Ikeda H, Nishijo H, Miyamoto K, Tamura R, Endo S, Ono T
Department of Physiology, Faculty of Medicine, Toyama Medical and Pharmaceutical University, Japan.
Neuroscience. 1998 Jun;84(3):723-39. doi: 10.1016/s0306-4522(97)00569-1.
Current source generators (dipoles) of the human visual evoked potentials to pattern-onset stimuli were investigated with the dipole tracing method, using a realistic four-layer head model of scalp-skull-fluid-brain, which can equate the surface potential distributions on a scalp to one or two corresponding equivalent dipoles. Three healthy adult human subjects were used, and 29 electrodes were set on a scalp of each subject. Visual stimulus of a checkerboard pattern was presented for 250 ms in each of eight different visual fields (central and peripheral parts of each of four quadrant fields). The visual evoked potentials consisting of initial positive-late negative waves (CI and CII components designated by Jeffreys and Axford) were recorded mainly on the occipital region contralateral to stimulated visual fields.
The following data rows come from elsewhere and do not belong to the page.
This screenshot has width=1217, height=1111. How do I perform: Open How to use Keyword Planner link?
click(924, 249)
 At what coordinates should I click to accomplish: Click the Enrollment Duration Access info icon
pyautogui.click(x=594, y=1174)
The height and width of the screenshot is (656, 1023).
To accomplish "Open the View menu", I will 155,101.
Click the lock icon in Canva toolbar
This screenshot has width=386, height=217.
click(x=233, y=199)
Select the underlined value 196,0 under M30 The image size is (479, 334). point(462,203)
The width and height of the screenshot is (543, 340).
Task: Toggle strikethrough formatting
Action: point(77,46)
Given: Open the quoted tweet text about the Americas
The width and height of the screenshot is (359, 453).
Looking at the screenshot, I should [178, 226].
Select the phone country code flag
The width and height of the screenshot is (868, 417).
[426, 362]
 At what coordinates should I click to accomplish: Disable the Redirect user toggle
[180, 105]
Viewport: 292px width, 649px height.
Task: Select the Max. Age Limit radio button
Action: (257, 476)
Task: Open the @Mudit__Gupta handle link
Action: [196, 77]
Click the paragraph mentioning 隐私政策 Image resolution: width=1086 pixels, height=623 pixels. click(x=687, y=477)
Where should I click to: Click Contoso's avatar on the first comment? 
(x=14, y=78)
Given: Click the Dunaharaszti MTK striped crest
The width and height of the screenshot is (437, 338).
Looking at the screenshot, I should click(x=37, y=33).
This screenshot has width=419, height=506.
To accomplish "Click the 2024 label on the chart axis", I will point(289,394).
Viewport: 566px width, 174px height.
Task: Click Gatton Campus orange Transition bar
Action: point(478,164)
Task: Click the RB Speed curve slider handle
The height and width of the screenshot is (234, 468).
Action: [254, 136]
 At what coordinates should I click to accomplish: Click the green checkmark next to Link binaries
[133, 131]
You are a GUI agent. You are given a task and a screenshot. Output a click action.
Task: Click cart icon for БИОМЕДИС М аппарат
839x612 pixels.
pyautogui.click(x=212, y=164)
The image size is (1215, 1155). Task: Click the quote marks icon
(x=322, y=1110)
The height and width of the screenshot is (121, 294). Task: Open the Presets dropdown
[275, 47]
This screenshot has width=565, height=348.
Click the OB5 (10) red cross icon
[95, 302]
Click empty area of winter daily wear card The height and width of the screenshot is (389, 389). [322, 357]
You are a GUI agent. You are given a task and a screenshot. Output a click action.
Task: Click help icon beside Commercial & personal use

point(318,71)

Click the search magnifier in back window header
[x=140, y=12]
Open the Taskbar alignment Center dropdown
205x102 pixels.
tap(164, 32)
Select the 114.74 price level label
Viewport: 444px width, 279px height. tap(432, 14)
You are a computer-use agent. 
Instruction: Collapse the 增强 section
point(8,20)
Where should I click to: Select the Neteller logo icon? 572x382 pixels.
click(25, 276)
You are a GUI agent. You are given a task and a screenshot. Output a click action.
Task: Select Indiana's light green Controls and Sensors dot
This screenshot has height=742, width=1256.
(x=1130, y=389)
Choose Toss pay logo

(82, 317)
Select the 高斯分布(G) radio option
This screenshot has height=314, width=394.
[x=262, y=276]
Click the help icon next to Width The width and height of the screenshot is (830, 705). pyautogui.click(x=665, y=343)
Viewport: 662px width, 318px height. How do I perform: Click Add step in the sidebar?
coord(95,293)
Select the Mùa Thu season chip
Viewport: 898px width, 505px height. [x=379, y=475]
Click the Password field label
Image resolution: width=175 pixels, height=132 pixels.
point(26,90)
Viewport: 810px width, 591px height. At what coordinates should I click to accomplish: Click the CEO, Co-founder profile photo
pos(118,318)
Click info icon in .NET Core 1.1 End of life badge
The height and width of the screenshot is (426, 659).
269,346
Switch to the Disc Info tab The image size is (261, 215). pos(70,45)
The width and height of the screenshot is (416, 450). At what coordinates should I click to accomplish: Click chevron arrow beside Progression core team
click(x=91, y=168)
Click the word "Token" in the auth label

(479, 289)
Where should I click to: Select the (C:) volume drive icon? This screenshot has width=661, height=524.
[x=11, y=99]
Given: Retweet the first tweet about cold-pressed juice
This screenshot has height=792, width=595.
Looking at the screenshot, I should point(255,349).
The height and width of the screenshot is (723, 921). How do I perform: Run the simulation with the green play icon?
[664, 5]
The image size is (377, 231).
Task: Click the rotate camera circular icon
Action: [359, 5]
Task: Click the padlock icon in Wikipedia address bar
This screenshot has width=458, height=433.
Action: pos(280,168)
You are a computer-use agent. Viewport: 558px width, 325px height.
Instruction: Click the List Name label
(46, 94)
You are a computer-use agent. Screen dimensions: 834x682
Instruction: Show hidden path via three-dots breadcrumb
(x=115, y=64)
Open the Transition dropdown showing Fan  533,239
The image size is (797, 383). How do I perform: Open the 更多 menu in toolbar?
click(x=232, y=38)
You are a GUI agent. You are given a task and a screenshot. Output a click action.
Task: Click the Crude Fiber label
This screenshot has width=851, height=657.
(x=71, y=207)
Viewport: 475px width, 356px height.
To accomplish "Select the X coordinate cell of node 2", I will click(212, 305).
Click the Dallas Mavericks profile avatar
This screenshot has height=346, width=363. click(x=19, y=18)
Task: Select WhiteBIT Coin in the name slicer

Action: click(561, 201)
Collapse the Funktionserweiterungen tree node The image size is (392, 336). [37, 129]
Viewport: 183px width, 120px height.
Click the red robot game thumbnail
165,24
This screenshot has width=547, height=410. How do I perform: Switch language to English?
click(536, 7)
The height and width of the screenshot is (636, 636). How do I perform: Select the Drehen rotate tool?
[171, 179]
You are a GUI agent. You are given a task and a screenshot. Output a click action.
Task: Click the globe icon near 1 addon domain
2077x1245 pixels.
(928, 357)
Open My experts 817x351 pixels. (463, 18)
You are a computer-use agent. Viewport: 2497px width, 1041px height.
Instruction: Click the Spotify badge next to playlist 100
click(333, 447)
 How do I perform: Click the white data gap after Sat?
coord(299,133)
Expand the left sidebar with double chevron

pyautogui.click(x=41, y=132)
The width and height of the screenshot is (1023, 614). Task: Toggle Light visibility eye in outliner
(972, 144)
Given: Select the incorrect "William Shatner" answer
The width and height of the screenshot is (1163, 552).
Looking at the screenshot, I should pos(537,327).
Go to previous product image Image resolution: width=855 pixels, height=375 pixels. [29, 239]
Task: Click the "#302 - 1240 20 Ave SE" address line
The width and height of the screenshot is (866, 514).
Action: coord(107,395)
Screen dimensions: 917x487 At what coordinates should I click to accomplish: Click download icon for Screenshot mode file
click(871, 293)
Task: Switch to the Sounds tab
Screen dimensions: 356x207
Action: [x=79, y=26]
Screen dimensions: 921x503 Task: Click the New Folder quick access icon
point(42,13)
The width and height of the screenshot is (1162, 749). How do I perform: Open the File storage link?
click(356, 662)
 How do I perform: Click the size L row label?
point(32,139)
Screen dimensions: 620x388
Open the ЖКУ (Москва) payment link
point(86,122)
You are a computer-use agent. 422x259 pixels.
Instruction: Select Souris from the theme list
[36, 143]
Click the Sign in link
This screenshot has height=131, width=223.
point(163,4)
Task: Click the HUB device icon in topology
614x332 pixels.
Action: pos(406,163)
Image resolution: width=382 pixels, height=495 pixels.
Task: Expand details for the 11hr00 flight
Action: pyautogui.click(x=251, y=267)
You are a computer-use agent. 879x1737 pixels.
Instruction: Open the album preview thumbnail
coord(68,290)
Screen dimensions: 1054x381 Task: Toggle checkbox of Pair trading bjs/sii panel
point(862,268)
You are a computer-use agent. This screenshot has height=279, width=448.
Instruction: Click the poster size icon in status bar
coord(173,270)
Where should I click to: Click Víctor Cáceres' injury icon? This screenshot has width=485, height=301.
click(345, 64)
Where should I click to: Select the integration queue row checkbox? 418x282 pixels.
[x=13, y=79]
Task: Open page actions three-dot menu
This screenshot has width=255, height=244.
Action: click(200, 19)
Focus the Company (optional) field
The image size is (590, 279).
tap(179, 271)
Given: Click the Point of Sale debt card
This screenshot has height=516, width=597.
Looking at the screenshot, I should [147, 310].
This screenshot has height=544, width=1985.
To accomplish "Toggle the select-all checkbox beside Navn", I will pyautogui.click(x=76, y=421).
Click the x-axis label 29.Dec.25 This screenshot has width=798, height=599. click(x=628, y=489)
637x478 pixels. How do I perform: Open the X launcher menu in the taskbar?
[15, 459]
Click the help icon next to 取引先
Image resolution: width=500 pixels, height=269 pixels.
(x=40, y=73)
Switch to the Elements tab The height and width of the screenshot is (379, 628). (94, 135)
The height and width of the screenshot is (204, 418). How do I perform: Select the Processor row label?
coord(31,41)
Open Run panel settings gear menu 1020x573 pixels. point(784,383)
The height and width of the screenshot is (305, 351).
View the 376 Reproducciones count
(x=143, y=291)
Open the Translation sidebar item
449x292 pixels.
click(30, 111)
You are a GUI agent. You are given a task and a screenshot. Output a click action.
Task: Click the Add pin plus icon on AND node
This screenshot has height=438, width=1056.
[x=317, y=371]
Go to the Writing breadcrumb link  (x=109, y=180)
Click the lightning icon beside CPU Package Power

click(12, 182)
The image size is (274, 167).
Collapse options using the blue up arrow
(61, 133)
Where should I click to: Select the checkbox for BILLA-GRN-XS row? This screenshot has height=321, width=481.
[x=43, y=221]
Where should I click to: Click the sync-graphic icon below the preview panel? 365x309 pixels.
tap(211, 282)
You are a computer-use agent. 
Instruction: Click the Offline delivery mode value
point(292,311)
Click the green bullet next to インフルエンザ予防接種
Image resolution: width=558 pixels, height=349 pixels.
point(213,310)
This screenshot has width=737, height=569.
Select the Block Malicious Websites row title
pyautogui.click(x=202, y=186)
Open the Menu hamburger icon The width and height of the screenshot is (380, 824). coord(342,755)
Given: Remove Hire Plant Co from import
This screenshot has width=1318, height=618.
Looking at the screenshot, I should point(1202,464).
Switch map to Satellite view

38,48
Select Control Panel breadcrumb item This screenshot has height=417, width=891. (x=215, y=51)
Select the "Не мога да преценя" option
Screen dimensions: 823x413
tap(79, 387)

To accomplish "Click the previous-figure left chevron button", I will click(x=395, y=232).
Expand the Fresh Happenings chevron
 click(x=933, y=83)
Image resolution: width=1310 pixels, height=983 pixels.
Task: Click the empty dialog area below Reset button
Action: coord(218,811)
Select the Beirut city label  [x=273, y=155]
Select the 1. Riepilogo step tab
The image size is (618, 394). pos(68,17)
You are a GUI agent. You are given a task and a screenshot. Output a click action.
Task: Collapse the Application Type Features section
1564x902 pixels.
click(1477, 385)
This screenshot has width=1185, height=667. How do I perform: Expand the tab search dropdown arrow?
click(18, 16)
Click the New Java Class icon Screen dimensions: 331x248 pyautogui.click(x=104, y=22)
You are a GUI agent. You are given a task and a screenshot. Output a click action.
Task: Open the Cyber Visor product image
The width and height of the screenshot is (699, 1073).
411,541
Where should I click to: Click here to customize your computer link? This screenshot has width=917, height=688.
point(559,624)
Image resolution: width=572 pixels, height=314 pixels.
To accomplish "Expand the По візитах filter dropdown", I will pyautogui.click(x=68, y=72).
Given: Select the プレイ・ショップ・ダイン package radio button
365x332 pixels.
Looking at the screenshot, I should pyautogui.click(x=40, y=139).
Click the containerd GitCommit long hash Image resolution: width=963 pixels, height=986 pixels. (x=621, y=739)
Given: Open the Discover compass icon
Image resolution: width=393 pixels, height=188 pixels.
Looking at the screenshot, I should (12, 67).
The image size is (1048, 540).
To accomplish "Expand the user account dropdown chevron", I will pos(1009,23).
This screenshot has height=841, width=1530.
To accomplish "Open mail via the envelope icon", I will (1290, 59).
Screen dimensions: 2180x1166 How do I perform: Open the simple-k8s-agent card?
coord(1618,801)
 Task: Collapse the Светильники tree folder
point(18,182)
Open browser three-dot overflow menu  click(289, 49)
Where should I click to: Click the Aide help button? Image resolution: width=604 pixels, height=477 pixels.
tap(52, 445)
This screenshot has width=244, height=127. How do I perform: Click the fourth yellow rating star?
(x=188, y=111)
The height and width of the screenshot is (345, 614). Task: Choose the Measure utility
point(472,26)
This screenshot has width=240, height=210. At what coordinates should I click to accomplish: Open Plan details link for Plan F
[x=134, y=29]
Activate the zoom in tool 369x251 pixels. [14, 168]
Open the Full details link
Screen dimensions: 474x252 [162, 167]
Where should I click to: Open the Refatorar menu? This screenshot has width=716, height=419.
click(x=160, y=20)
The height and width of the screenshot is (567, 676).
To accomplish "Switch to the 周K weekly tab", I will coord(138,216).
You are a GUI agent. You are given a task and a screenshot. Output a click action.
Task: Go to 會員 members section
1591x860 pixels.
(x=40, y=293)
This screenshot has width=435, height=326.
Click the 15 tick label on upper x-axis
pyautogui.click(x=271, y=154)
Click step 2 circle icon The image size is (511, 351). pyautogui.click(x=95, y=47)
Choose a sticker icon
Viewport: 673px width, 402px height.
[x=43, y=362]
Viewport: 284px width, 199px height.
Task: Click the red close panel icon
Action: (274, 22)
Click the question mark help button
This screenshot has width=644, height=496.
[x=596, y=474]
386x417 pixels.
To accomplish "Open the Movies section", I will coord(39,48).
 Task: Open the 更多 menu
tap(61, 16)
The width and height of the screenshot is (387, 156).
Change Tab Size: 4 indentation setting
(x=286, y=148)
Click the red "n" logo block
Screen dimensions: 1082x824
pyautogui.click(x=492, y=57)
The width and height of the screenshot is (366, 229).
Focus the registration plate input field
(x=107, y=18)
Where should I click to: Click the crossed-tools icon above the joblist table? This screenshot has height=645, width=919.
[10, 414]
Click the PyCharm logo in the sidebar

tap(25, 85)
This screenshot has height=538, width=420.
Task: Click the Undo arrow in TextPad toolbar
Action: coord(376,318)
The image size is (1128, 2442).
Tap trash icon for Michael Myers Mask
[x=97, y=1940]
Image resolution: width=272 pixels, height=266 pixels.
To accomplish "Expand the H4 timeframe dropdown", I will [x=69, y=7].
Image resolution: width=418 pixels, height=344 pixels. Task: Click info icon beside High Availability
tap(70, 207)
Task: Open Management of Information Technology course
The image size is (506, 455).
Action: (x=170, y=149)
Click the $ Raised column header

The initial positive wave (CI) of visual evoked potentials were divided into two components: early component of the CI (e-CI--an early small positive deflection with approximate peak latency of 70-90 ms) and late component of the CI (l-CI--a late large positive deflection with approximate peak latency of 100-120 ms). The dipole with a fit exceeding 98% dipolarity with our model at the shortest latencies was defined as an "earliest dipole" of the evoked potentials, produced by the primary responses in the occipital cortex to an afferent volley from the lateral geniculate body. These earliest dipoles, for eight different visual field stimulations, were estimated at the approximate peak of the e-CI. Estimated dipoles were superimposed on a three-dimensional magnetic resonance image of each subject's brain. Earliest dipoles for right upper and right lower quadrant-field stimulations were located at the left calcarine cortices below and above the calcarine fissure, respectively; earliest dipoles for left upper and left lower quadrant-field stimulations were located at the right calcarine cortices below and above the calcarine fissure, respectively. Furthermore, earliest dipoles for central and peripheral quadrant-field stimulations were located posteriorly and anteriorly in the calcarine cortex, respectively. The results from these non-invasive analyses of visual evoked potentials indicated topographic localization of the dipoles around the calcarine fissure based on the loci of the visual fields. This was comparable to the retinotopy of the human occipital lobe based on clinicopathological studies.
采用偶极子追踪法,利用头皮-颅骨-脑脊液-脑的逼真四层头部模型,研究了人类视觉诱发电位对模式起始刺激的电流源发生器(偶极子),该模型可将头皮上的表面电位分布等同于一个或两个相应的等效偶极子。使用了三名健康的成年人类受试者,在每个受试者的头皮上设置了29个电极。在八个不同视野(四个象限视野的中央和周边部分)中,每次呈现棋盘格图案的视觉刺激250毫秒。由初始正波-晚期负波(由杰弗里斯和阿克斯福德指定的CI和CII成分)组成的视觉诱发电位主要记录在受刺激视野对侧的枕区。视觉诱发电位的初始正波(CI)分为两个成分:CI的早期成分(e-CI——一个早期小正偏转,近似峰值潜伏期为70-90毫秒)和CI的晚期成分(l-CI——一个晚期大正偏转,近似峰值潜伏期为100-120毫秒)。在最短潜伏期与我们的模型偶极相关性超过98%的偶极子被定义为诱发电位的“最早偶极子”,由枕叶皮质对来自外侧膝状体传入冲动的初级反应产生。对于八种不同视野刺激的这些最早偶极子,估计在e-CI的近似峰值处。估计的偶极子叠加在每个受试者大脑的三维磁共振图像上。右上象限和右下象限视野刺激的最早偶极子分别位于距状裂下方和上方的左距状皮质;左上象限和左下象限视野刺激的最早偶极子分别位于距状裂下方和上方的右距状皮质。此外,中央象限和周边象限视野刺激的最早偶极子分别位于距状皮质的后部和前部。这些视觉诱发电位的非侵入性分析结果表明,基于视野位置,偶极子在距状裂周围的地形定位。这与基于临床病理研究的人类枕叶视网膜拓扑学相当。